RNA GUIDed Drug Design

miR are inhibitory post-transcriptional regulators. Pathological miR misexpression is often inversely correlated with pathological miR-target-transcript misexpression — as such many miR have been indicated as innately combinational therapeutic drug targets, regulating networks of related misexpressed transcripts. 

6 companies have brought miR-targeting biologics to clinical trial, including a miR-29 oligonucleotide mimic (Remlarsen). The intrinsically poor bioavailability of oligonucleotides has hampered further clinical development.  In contrast, Azor Biotek's miR-29-targeted small molecules are selected for optimized bioavailability and specificity.

We are developing our miR-29 targeting therapeutics for Parkinson's disease, pulmonary fibrosis (a COVID sequella), and lung cancer.

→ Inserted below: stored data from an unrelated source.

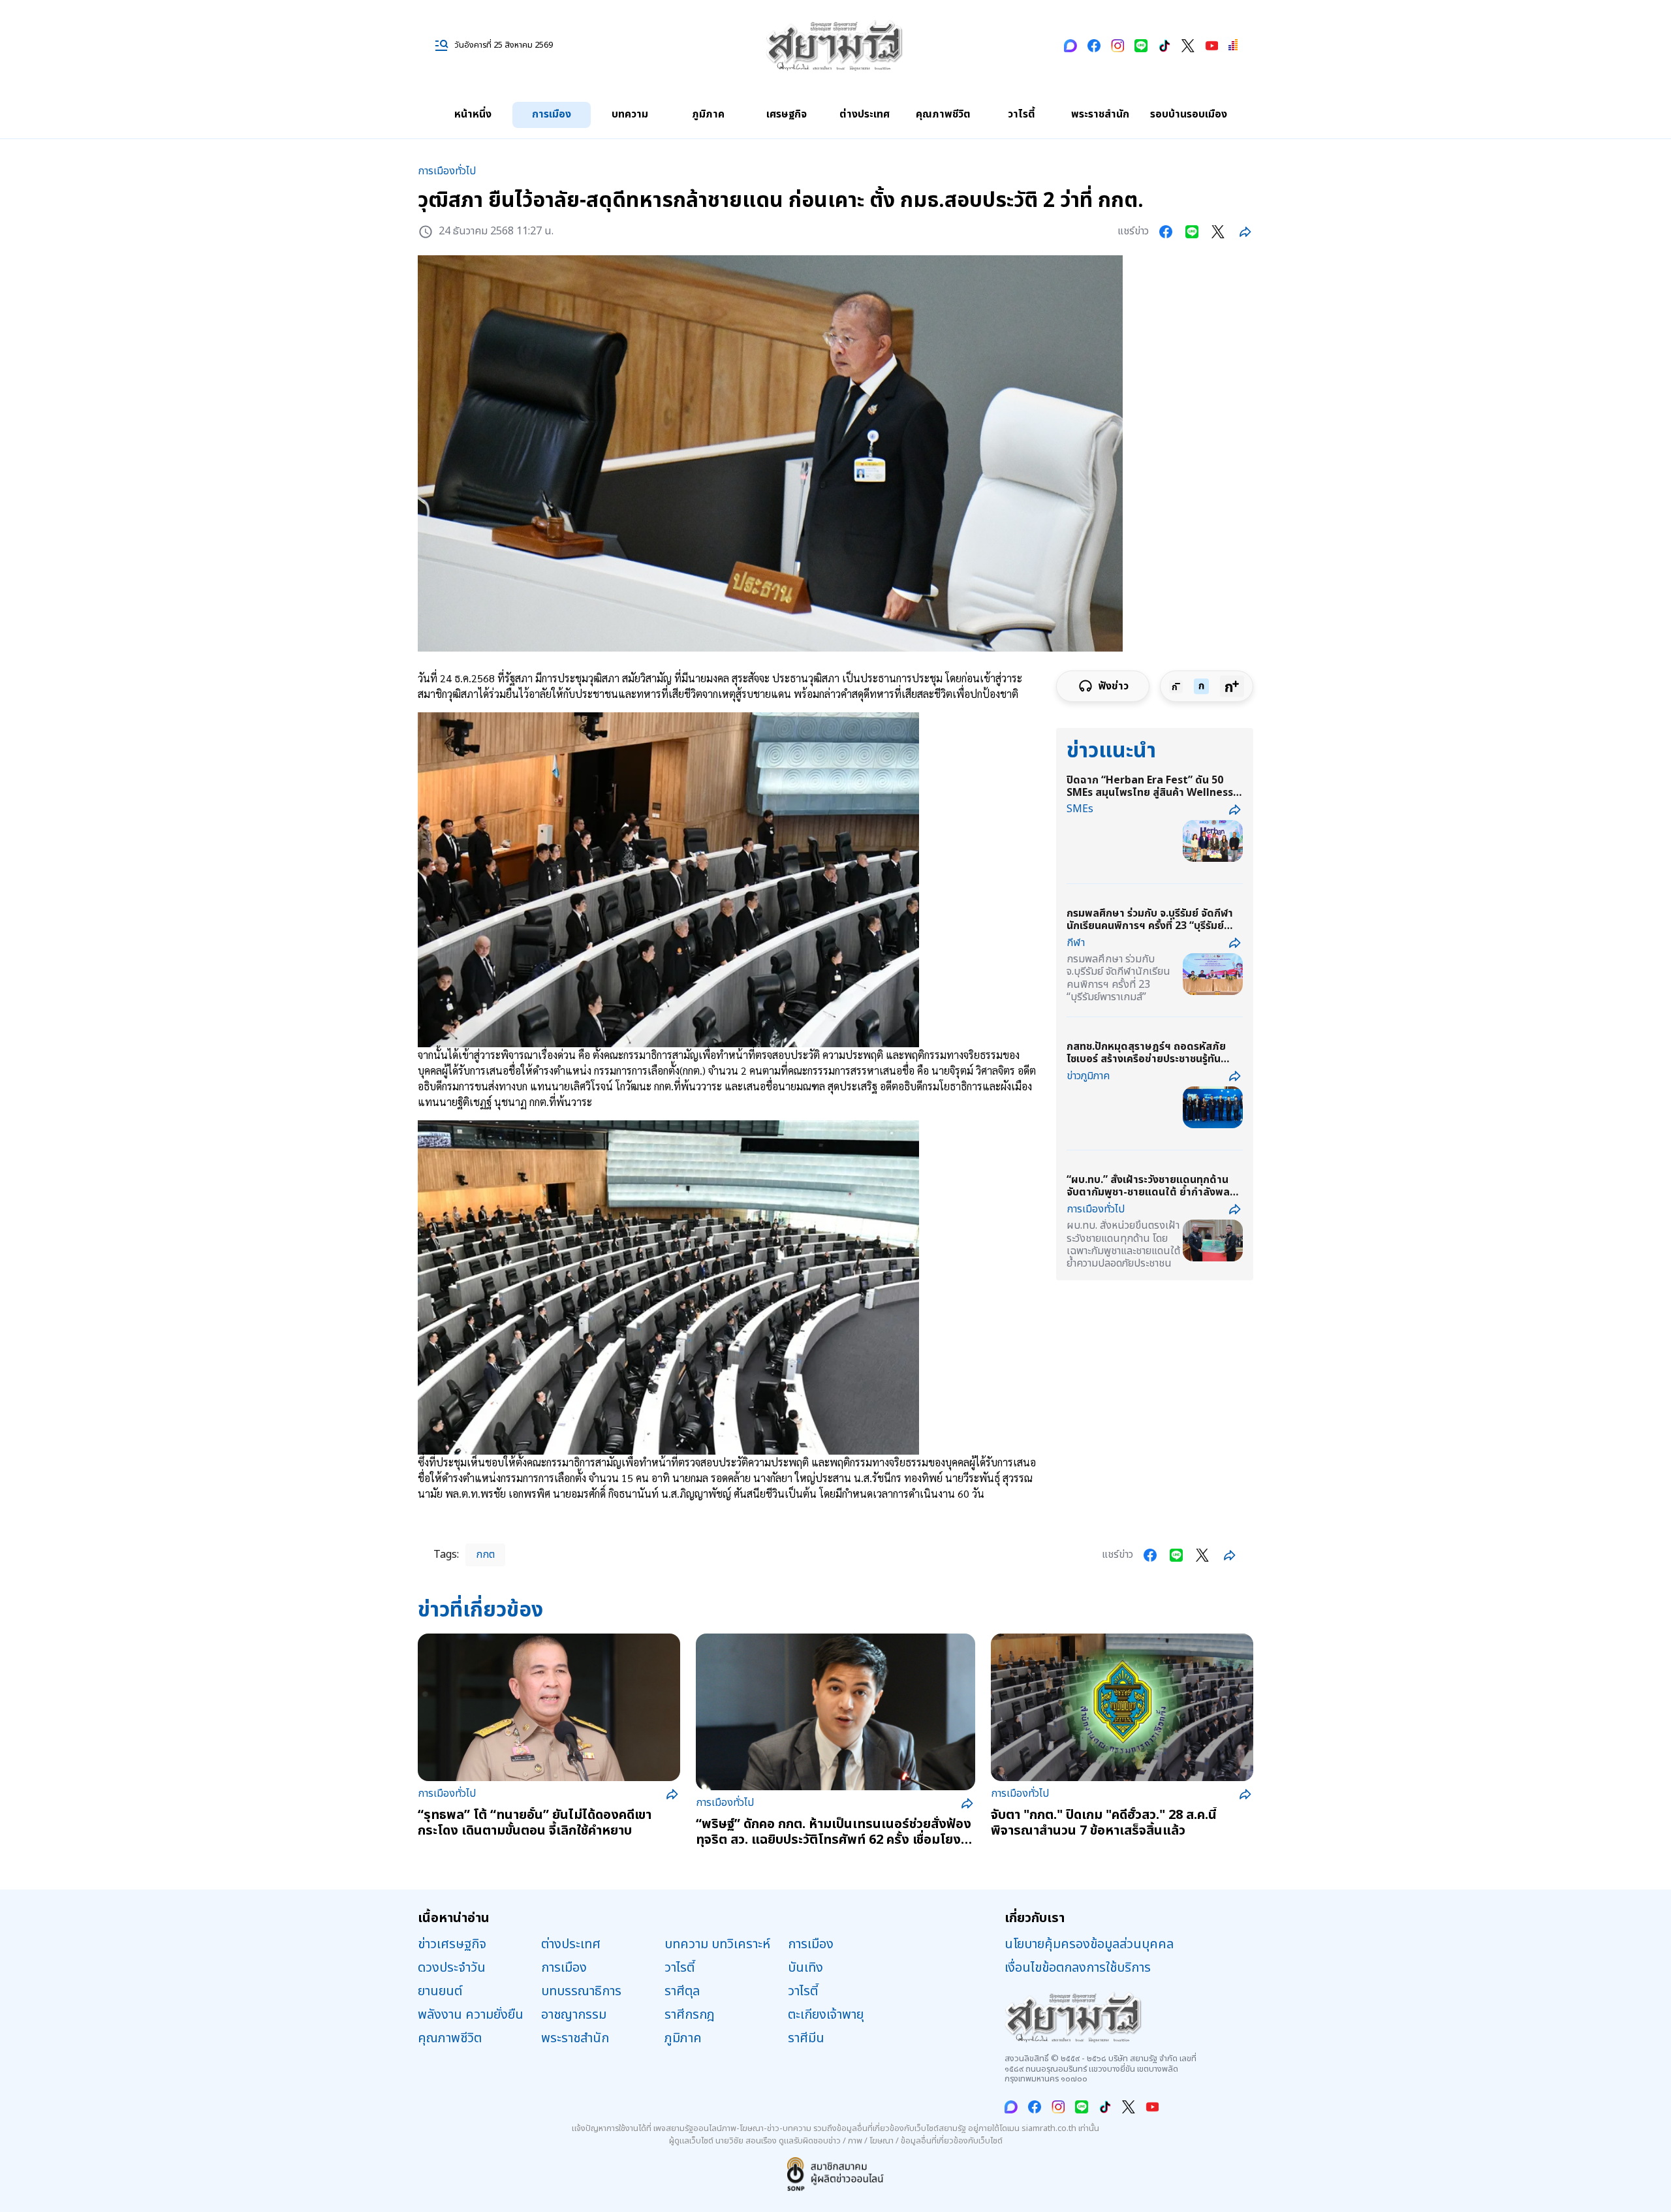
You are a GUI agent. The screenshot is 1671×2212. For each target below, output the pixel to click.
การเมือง (551, 114)
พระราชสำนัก (1100, 114)
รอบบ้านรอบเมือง (1188, 114)
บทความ (630, 114)
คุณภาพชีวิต (943, 114)
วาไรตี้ (1021, 114)
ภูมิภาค (708, 114)
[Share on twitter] (1218, 231)
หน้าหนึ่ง (473, 114)
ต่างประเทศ (864, 114)
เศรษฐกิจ (786, 114)
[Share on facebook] (1165, 231)
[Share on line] (1191, 231)
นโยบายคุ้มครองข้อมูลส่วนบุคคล (1089, 1944)
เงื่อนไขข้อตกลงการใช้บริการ (1078, 1968)
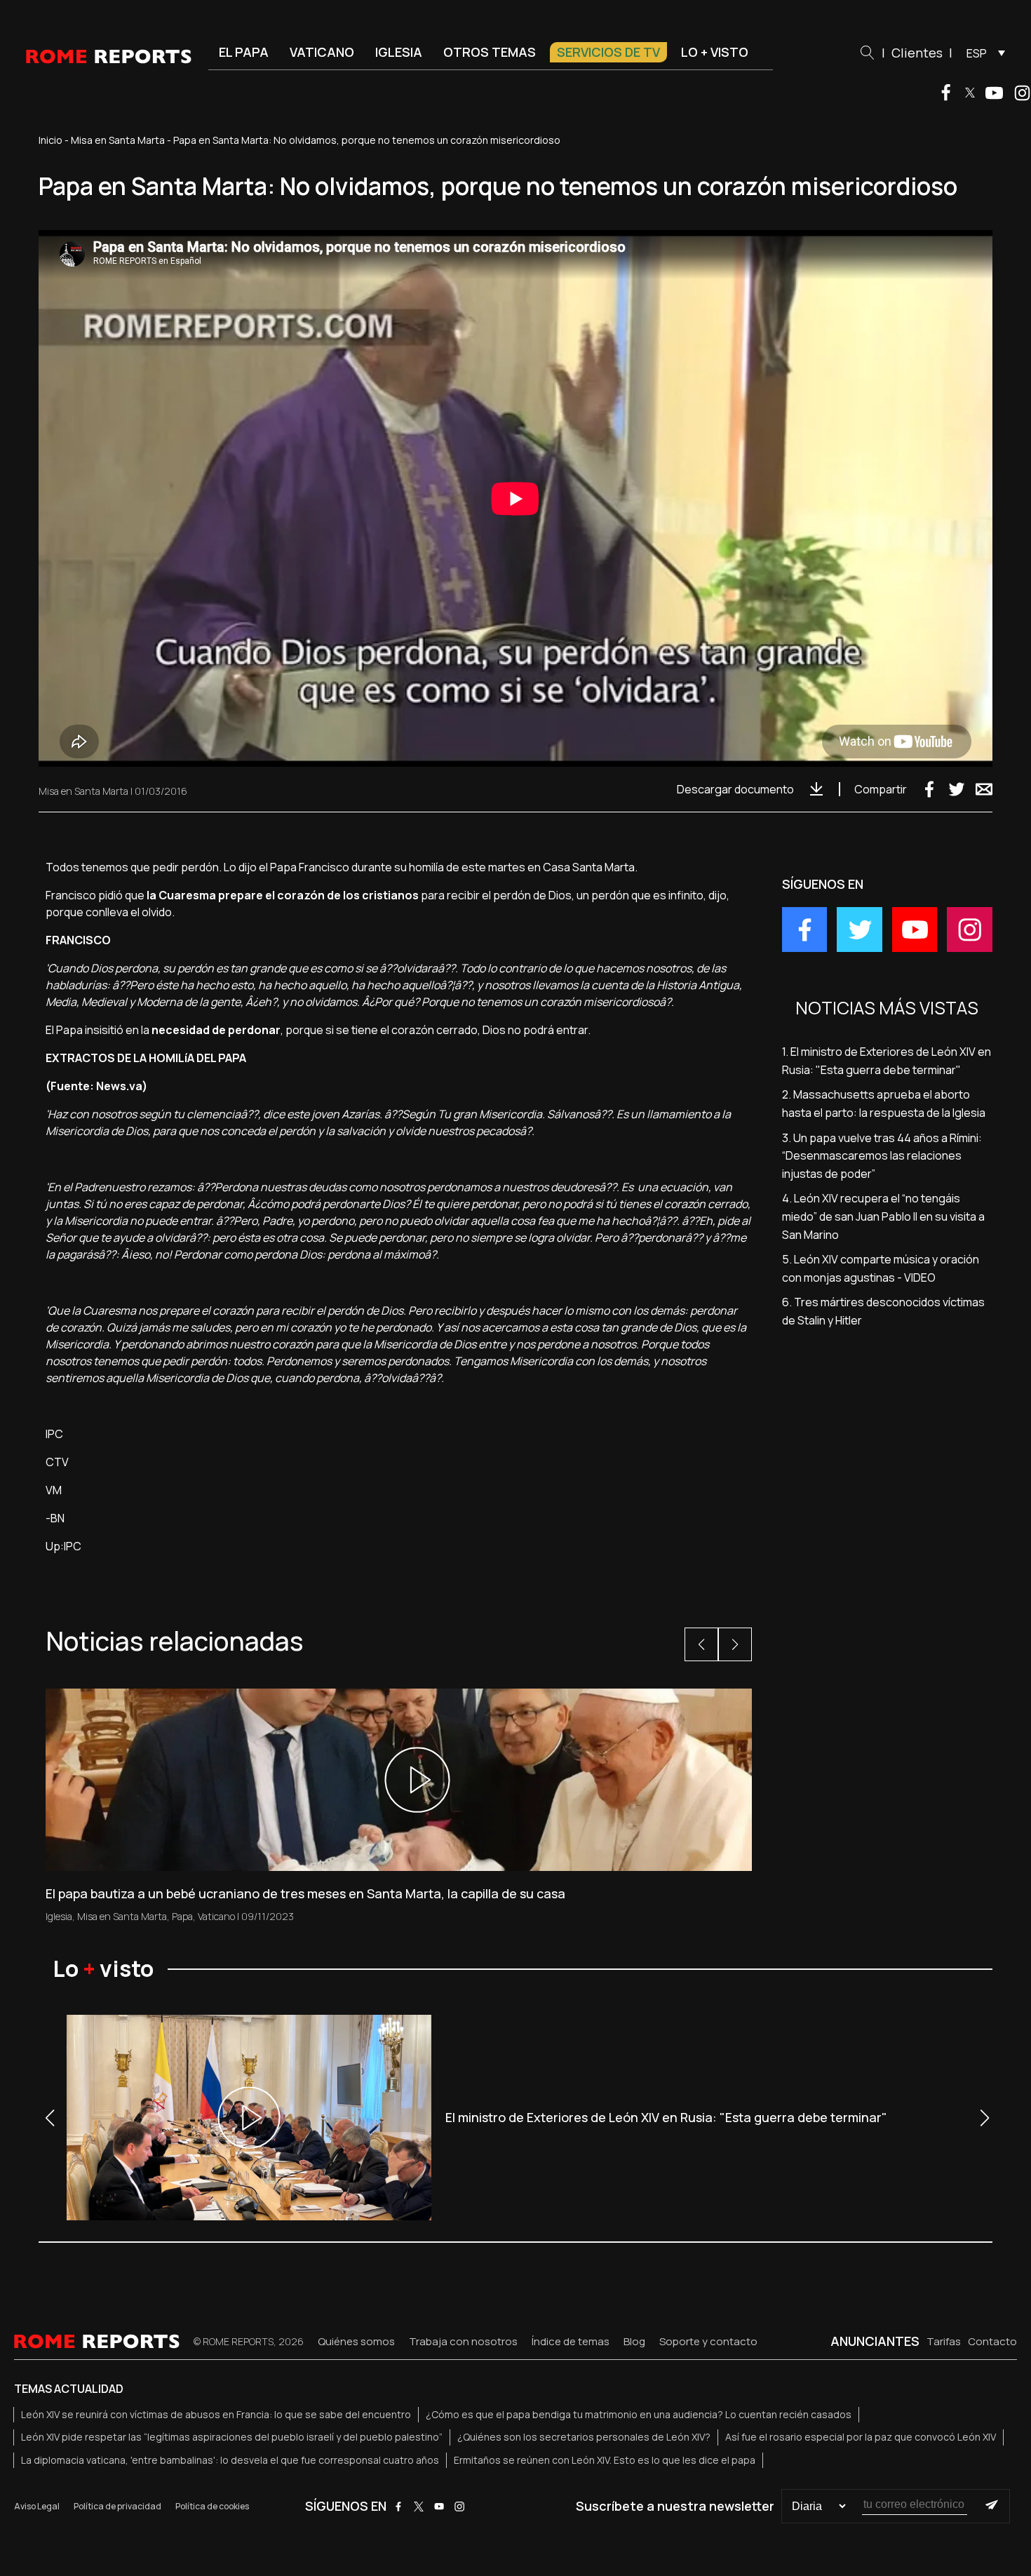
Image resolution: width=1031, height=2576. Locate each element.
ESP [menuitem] (976, 53)
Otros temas (489, 51)
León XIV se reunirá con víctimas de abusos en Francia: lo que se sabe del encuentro (216, 2414)
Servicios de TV (608, 51)
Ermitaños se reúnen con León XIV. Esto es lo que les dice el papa (604, 2460)
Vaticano (322, 51)
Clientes (917, 52)
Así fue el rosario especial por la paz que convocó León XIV (860, 2436)
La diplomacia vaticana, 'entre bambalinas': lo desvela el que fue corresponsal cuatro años (230, 2460)
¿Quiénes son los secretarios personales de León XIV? (583, 2436)
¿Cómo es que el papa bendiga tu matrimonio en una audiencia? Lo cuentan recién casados (638, 2414)
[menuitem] (982, 52)
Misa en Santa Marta (118, 140)
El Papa (244, 51)
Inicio (50, 140)
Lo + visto (714, 51)
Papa (182, 1916)
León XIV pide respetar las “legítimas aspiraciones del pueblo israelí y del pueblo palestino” (232, 2436)
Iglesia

If a curative therapeutic is developed for Parkinson's it would see widespread adoption, completely disrupting the $7B market and improve patient outcomes of >5% of senior citizens globally. Similarly, a more effective pulmonary fibrosis therapeutic would capture that $5B market, and expand it in proportion with improved prognosis. Other medical conditions indicated for miR-29 have a combined (though less readily addressable) market of >$500B. 

Other miR species have been indicated as targets for a multitude of common conditions, and our platform is not limited to miR — the total potential market for RNA-targeting therapeutics designed with our technology is inconceivably vast.